Disalib Terbalik, Martir Nagasaki

BERITA LAIN

More
    Lukisan 16 martir Jepang. IST

    Pada 10 November 1634, sebuah tiang gantungan telah tersedia di Nagasaki, Jepang. Ketika hari belum beranjak siang, , dengan digantung sampai mati dari papan dengan kepala terkubur di tanah. Pastor Giordano Ansalone digiring ke tempat eksekusinya. Hari itu, ia digantung terbalik dengan kepalanya dikubur di tanah. Selama tujuh hari, ia menjalani hukuman itu sampai kematiannya pada tanggal 17 November 1634.

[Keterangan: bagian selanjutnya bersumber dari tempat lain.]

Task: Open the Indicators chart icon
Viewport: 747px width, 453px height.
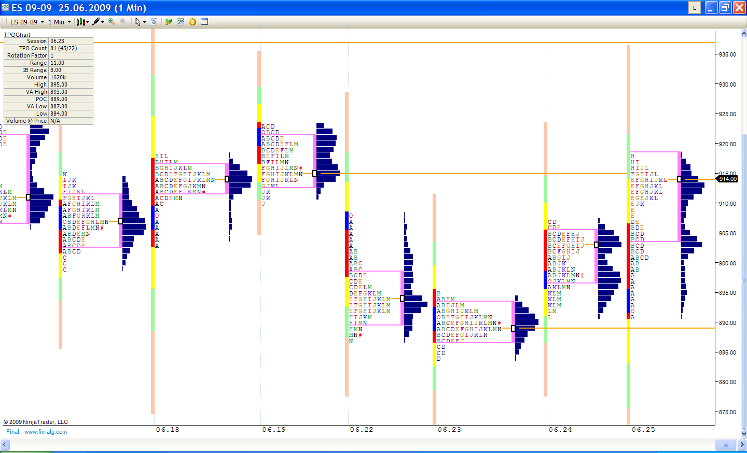Action: [180, 22]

    Kemartiran Pastor Ansalone menandai salah satu era penganiayaan umat Kristen di Jepang. Pada masa ini, tercatat ada 16 martir yang telah dinyatakan kudus oleh Gereja, Pastor Ansalone menjadi salah satunya. Imam dominikan ini meninggal di tiang gantungan demi imannya. Darah kemartirannya menjadi benih bagi bertumbuhnya iman Kristiani di Negeri Sakura. Pada tahun 1987, Pastor Anselmo dinyatakan menjadi santo oleh Paus Yohanes Paulus II, ia diperingati setiap 17 November.

    Santo Giordano Ansalone. IST

    Putra Sisilia

    Giordano Ansalone lahir pada tanggal 1 November 1598 di Santo Stefano Quisquina di Pulau Sisilia. Di masa kecilnya, ia dipanggil Giacinto, yang ia pertahankan hanya sampai usia 17 tahun. Ketika akhirnya masuk Biara Dominikan di Agrigento, ia mengubah namanya menjadi Frater Giordano.

    Frater Giordano memulai studinya di Palermo dan kemudian melanjutkannya di Spanyol, di Salamanca. Pada saat ini, ia sudah bercita-cita menjadi misionaris di Jepang. Setelah menyelesaikan studi filsafat dan teologi, ia ditahbiskan sebagai imam di Trujillo.

    “Saya bercita-cita menjadi misionaris, saya ingin mewartakan Injil di Timur Jauh,” begitu ia pernah menyatakan cita-citanya ini.

    Saat Pastor Giordano berusia 27 tahun, di masa awal imamatnya, ia berjalan kaki ke Sevilla, Spanyol dengan berjalan kaki. Pada tahun 1625, setelah mencapai Sevilla dengan berjalan kaki, dia berangkat misi menuju ke Benua Amerika. Setelah singgah sekitar satu tahun di Meksiko, ia melintasi Pasifik, pada musim panas 1626. Ia lalu tiba di Kepulauan Filipina.

    Di Filipina, pertama kali ia menghabiskan dua tahun di antara orang Filipina, di Cagayan, di utara pulau Luzon. Kemudian, ia tinggal selama empat tahun di antara orang Tionghoa di sebuah koloni di pinggiran Binondo, Manila. Saat inilah, ia mempelajari bahasa, adat istiadat orang Tionghoa secara menyeluruh. Dalam persinggungan ini, terbentuk inkulturasi dan dialog dengan orang yang tidak beriman.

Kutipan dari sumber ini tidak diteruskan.